I'm not suggesting that we punish them. I'm suggesting that Advocacy is
itself not 3-4 times more important than any other activity involving
OpenSolaris. Advocacy by itself doesn't write documentation, perform
translations, or develop new features.
Your "threat" really does help me make my point.
Put another way. If Advocacy simply decides to boycott the elections,
then it maybe mathematically impossible to get a quorum. I don't think
any group should have that kind of power.
>
>> Or perhaps we should just abandon the distinction between CC's and
>> ordinary Contributors, and open the vote to the great unwashed
>> masses? I'm not sure... but I am wondering if the bar set to become
>> a CC in some groups (e.g. Networking or ON) is set substantially
>> higher than in others?
>>
> I'm all for making voting easier and eliminating the distinction
> between "Core" and "Contributor". It's confusing. And it is keeping
> the voting population of Advocacy artificially low.
>
> The bar is not higher for Networking or ON. It's just different. We
> have to allow for the notion that OpenSolaris is more than ON.
> Actually, it doesn't matter if we allow for it or not. It has already
> happened. Also, we have to realize that over time, ON will be a small
> percentage of the entire OpenSolaris community, but that doesn't mean
> ON loses any influence of ON's activities. Advocacy will never attempt
> to run ON. We only want to run our own CG so we can help OpenSolaris
> grow. We trust that ON can run itself. We expect it, actually.
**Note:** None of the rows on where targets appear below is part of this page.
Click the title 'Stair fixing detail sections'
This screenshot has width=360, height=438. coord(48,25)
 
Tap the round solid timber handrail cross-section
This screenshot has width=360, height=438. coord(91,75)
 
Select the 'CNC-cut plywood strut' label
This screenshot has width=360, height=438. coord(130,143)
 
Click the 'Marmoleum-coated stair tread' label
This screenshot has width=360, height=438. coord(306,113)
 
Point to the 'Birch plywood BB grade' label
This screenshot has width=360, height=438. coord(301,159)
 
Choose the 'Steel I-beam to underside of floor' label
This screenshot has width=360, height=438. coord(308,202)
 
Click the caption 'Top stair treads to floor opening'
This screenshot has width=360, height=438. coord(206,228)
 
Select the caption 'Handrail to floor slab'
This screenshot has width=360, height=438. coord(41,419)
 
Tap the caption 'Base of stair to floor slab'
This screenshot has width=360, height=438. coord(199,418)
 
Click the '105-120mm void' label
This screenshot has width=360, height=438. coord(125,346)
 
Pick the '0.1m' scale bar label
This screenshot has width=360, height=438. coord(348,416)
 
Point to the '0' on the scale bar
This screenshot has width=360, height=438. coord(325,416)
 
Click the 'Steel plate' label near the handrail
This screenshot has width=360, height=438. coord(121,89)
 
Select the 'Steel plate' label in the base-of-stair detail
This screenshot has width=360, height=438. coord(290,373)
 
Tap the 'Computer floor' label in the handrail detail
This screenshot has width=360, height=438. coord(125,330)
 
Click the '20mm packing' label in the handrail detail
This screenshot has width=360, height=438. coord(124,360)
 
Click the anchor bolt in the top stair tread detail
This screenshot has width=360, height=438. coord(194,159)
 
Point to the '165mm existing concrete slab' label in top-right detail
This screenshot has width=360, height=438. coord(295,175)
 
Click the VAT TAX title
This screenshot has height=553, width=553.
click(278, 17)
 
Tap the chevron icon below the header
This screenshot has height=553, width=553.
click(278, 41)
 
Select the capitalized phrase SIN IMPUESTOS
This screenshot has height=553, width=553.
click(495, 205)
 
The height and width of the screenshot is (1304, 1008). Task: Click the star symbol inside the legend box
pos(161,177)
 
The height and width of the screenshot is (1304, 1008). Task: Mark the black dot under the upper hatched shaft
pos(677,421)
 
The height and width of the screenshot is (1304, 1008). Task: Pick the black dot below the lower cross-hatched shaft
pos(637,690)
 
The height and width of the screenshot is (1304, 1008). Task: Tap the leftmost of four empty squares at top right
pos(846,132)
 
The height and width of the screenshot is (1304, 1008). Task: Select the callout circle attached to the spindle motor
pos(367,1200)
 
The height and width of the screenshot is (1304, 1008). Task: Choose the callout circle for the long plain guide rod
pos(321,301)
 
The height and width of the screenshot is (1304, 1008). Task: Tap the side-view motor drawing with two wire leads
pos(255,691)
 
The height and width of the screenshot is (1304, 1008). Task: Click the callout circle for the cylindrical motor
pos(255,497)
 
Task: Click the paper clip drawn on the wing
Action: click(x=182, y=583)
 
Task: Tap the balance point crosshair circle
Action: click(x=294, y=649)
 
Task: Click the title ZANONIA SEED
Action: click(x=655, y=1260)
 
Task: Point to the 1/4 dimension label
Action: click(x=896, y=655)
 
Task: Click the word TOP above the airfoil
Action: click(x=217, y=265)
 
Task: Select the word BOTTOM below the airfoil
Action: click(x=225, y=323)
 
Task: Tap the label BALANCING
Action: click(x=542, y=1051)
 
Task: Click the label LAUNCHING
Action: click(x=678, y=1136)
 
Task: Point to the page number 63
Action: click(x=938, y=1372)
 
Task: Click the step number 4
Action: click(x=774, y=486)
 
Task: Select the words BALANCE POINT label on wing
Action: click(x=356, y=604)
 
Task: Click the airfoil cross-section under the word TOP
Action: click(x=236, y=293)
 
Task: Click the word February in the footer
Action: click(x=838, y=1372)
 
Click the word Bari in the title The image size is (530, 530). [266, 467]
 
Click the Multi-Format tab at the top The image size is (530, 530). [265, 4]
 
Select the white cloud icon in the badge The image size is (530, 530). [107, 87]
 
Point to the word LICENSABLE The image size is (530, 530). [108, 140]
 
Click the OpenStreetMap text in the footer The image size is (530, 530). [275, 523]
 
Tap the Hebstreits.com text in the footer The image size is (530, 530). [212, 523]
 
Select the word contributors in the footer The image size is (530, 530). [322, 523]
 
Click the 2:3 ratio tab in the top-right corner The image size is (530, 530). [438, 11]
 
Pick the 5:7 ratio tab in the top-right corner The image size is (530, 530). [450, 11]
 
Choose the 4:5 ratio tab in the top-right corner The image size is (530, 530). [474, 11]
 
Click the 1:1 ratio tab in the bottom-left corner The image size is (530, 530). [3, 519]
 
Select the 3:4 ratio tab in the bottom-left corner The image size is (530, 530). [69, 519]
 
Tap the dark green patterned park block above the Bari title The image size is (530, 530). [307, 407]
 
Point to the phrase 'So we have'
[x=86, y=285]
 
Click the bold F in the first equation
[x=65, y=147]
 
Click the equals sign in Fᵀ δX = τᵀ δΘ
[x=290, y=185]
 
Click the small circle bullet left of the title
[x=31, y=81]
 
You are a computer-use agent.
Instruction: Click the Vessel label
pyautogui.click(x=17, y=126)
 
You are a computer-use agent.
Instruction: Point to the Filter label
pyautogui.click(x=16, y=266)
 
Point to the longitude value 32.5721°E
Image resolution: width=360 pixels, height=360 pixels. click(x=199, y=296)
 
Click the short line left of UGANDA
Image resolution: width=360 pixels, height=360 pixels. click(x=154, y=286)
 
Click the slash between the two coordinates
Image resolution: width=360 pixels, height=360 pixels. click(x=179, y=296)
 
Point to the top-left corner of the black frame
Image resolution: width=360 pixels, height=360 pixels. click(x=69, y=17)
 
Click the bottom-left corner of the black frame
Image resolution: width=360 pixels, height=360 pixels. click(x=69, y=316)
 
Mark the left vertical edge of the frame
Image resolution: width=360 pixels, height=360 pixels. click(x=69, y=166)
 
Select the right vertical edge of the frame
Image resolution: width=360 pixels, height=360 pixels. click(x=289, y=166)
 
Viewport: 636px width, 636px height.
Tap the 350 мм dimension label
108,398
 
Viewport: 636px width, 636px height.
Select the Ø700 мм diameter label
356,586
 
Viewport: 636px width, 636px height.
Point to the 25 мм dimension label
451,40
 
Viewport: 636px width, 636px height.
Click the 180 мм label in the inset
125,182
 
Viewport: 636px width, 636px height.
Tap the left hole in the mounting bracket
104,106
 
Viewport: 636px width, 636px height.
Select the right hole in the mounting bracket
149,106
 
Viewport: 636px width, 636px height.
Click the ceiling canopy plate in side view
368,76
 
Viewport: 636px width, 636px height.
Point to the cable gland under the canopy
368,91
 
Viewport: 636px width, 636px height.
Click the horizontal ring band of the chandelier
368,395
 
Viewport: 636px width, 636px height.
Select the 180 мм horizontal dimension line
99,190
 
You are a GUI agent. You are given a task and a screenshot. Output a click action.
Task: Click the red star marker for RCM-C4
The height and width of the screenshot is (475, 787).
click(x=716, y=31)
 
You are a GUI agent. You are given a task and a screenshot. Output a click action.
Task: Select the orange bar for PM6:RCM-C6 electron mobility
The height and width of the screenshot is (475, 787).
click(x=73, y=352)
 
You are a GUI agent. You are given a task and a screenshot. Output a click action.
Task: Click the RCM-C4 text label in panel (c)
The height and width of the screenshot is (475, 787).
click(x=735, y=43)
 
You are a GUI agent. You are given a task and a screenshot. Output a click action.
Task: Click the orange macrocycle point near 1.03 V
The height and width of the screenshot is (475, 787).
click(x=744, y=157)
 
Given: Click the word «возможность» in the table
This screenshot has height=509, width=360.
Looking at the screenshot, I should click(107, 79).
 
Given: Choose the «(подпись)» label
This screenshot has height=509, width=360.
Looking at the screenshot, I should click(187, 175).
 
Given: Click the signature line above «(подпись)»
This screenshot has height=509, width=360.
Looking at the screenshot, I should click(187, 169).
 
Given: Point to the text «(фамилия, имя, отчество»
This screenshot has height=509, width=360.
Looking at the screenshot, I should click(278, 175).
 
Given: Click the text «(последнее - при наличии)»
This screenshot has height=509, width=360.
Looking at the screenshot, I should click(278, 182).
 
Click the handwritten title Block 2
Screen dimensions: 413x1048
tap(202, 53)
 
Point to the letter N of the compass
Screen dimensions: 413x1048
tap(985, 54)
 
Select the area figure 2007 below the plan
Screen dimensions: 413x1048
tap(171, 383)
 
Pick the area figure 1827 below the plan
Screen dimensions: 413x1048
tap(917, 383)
But in the context of *OpenSolaris* (not ON nor Advocacy), the Advocacy
group inherits though its CC grants such an overwhelming vote that the
leadership in other equally important communities can trivially be made
politically irrelevant. That isn't the kind of meritocracy in which I
want to participate.
>> The other wrinkle in all this is that some communities have
>> considerable overlap in their CC membership. E.g. many of the ON
>> CC's are probably also CC's in other groups. It would be an
>> interesting data point to measure "voting loyalty" for each CG, where
>> each CC gets one vote, which is divided equally amongst all the CGs
>> in which they participate. CCs that belong only to one CG contribute
>> 1 to that CG. CCs that belong to two contribute 0.5 to each of those
>> two CGs, and so forth.
>>
>> The resulting graph may yield some surprising data about how fairly
>> (or otherwise) weighted the election is likely to be.
>>
>> Of course, I'm operating here under the premise that we actually
>> *want* all of the CGs to have a roughly equal say in important
>> group-wide matters... that may itself be an entirely false premise.
>>
> They should not be "roughly" equal. Just equal.
If the community groups are equal to one another, then no one community
group should have an unfair advantage in the voting. A group with
several times the number of voters of its nearest community has the
ability to totally overwhelm/disenfranchise any of the other communities
it owns.
In US history, there are several problems and different views that have
led to things like the electoral college, the bicameral legislation,
etc. Maybe what we need here is some kind of bicameral legislative
body. I dunno. Right now I don't like the idea that Advocacy group
could pretty much take over the entire organization even if all the
other CCs banded together to fight it. (Due to the overlap that exists
in other CGs, I think you may find that the number of contributors who
are Advocacy CCs outnumber the sum total of all other CCs. For
example, I think most of the ON CCs are also CCs in other communities.